(Dataset entries)
Start of Block

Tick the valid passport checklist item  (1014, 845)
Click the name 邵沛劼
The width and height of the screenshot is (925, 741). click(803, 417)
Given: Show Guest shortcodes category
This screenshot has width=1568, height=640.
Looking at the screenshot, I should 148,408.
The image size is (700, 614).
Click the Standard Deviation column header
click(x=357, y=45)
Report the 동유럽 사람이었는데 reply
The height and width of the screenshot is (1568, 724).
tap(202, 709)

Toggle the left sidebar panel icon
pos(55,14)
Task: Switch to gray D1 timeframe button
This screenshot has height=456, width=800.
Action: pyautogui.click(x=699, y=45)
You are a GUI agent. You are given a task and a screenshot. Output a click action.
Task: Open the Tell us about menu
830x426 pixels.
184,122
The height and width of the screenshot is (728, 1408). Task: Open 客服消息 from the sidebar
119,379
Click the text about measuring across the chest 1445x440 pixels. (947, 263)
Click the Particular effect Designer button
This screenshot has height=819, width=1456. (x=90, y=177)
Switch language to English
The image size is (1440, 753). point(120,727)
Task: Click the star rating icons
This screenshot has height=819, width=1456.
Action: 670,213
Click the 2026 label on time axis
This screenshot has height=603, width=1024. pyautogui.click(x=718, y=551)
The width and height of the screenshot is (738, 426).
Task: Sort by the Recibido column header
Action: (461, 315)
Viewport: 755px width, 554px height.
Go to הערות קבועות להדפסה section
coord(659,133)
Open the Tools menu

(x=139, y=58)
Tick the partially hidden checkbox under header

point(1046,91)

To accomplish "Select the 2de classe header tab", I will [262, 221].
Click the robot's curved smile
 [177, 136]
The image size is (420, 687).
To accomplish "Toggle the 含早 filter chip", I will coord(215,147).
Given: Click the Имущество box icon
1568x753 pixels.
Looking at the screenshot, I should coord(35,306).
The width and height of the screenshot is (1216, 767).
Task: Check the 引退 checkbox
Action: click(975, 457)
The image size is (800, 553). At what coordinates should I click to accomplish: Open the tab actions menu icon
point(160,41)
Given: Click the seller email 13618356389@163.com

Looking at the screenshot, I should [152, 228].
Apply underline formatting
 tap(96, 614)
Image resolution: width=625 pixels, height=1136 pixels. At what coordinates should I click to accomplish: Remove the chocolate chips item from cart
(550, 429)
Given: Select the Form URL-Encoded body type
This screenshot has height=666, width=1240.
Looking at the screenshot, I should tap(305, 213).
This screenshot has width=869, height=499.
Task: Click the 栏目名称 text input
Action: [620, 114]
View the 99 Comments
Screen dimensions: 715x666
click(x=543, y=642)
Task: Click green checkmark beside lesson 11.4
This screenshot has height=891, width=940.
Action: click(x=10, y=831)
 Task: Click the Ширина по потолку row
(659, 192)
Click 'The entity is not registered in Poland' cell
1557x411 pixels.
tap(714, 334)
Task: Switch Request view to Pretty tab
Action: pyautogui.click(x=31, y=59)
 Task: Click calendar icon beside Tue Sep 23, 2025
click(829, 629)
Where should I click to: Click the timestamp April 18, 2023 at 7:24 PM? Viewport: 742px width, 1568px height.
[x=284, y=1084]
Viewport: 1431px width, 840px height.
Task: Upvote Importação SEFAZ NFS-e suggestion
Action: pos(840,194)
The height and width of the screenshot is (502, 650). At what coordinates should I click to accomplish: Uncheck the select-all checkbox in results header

End of Block

Check every line above for the word "will" and copy those that have it.

To accomplish "Select the 2de classe header tab", I will [262, 221].
To accomplish "Toggle the 含早 filter chip", I will coord(215,147).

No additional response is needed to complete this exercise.